Camphor Wood chip fuels, A: wood-like structures (biochar), B: Ca-minerals and one possible phytolith or Si-based mineral of other origin, C: large amounts of organic biochar material D: a Si-based globulised mineral of undetermined origin, E: large fly ash particles showing slight rounding from moderate melting and strong warping, globulised material upper left.

Bagasse & wood chip fuel

Bagasse and wood chip ash samples appear to contain considerable quantities of large pieces of charcoal (Fig. 5). More importantly, phytoliths are warped (Fig. 5A, B & D) and the articulations are showing a rounding in the perimeter and on the surface from partial melting (Fig. 5B & H). Some sample appears to contain greater numbers of phytoliths than others (Fig. 5C, E & F), some of which are partially melted and warped (Fig. 5B), whereas others are well preserved with articulations (Fig. 5G & H) and surface structures (Fig. 5H) intact; the fly ash particles are of variable sizes and show partial and full globulisation (Fig. 5E & G).
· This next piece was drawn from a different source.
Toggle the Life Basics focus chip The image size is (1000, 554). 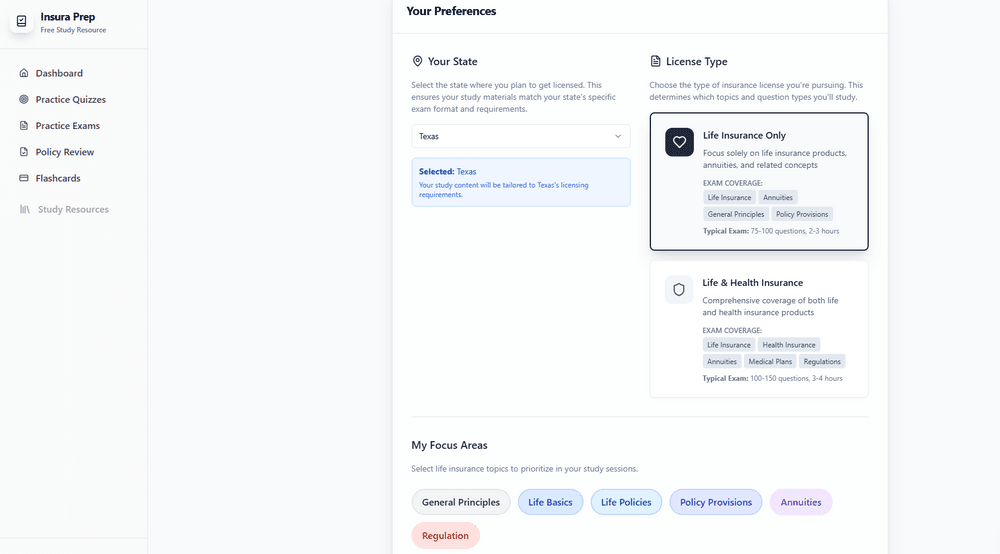[550, 502]
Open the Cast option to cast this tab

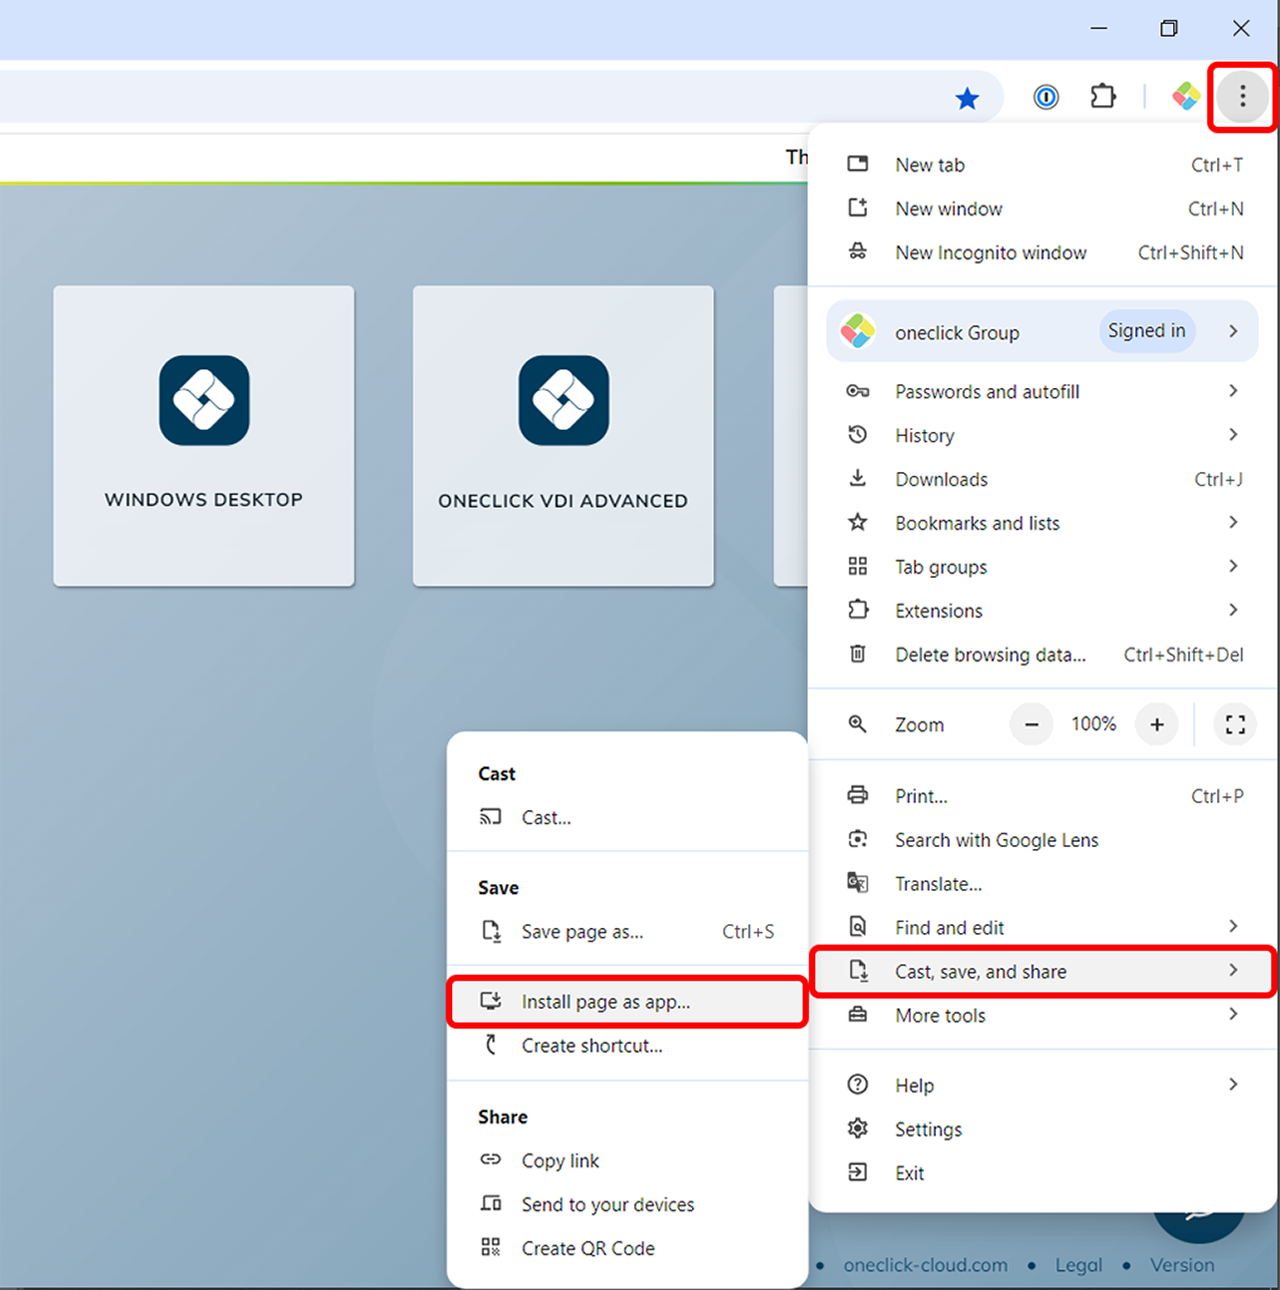(546, 817)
The vast majority of the phytoliths show the grass origin of high articulation (Fig. 5B, G & H), but are show in all stages of fragmentation and melting, with articulations well preserved as well as eroded. The high degree of warping in the samples would indicate exposure to temperature, whereas the partial melting suggests much higher temperatures. Partial globulisation of material also provides evidence of high temperatures, whereas some preserved organic material (Fig. 5C) appears more sponge-like rather than wood-like (Fig. 4A & C).

Fig. 5

Bagasse & Wood chip fuel, A: warping in elongated phytoliths, B: Bagasse & Wood chip fuel, Condong (08.11.11): warped phytolith (bilobate); as if in the process of globulisation C: long phytolith with surface structure preserved, D: warping in grass phytolith, E: variety of particles, incl. long phytoliths and globulised ash, F: long phytolith, slightly warped edges G: grass phytolith with well-preserved inner articulations but rounded perimeter H: slightly warped phytolith with rounded articulations from melting.

Coal & oil fuel

The sample coal & oil fuel ash shows significant charging (white glow) under the electron beam, but contains very few identifiable phytoliths; those that present are of elongated smooth appearance of 30–120 μm length and c.a. 10-μm width, with no apparent cellular structures. The phytoliths that are observable typically show some warping (Fig. 6A) or appear as irregular structures with partial melting and/or fully globulised (Fig. 6A).

Fig. 6

Coal, and Oil fuel, and Coal, Oil & Bagasse fuels A: elongated phytolith with warping and beginning globulisation of the fly, B: phytoliths of morphology consistent with grass phytoliths in the mid-bottom section and right side mid-section of the image C: fully globulised particles D: phytolith with partially melted articulations.

Coal, oil & bagasse fuel

Coal, oil & bagasse fuel ash also shows substantial charging (white glow) under the electron beam (Fig. 6A & B), which suggests the presence of un-burnt organic material reacting with the beam. However, irregular structures that cannot be characterised by EDAX as unidentifiable tend to confirm the presence of organic material; carbon is atomically too lightweight to be analysed by EDAX producing x-ray with a too low energy. Phytoliths appear in three different morphologies: triangular cellular (seed pot-like, Fig. 6A), elongated and flat cellular. Many phytoliths show warping and flat cellular phytoliths (Fig. 6B) with a morphology consistent of grass phytoliths (Fig. 2, Fig. 3), which suggests they originate from the bagasse being added to the coal and oil fuel. The diversity of mill fuels (i.e. coal, oil, and bagasse) is reflected in Fig. 6C and D. Moreover the sample coal, oil, and bagasse fuel ash shows many different types of particles with more fully globulised particles (Fig. 6C), which are larger than in the bagasse-only samples (Figs. 2 & 3). In addition, some phytoliths show significant rounding (partial melting) of the articulation (Fig. 6D).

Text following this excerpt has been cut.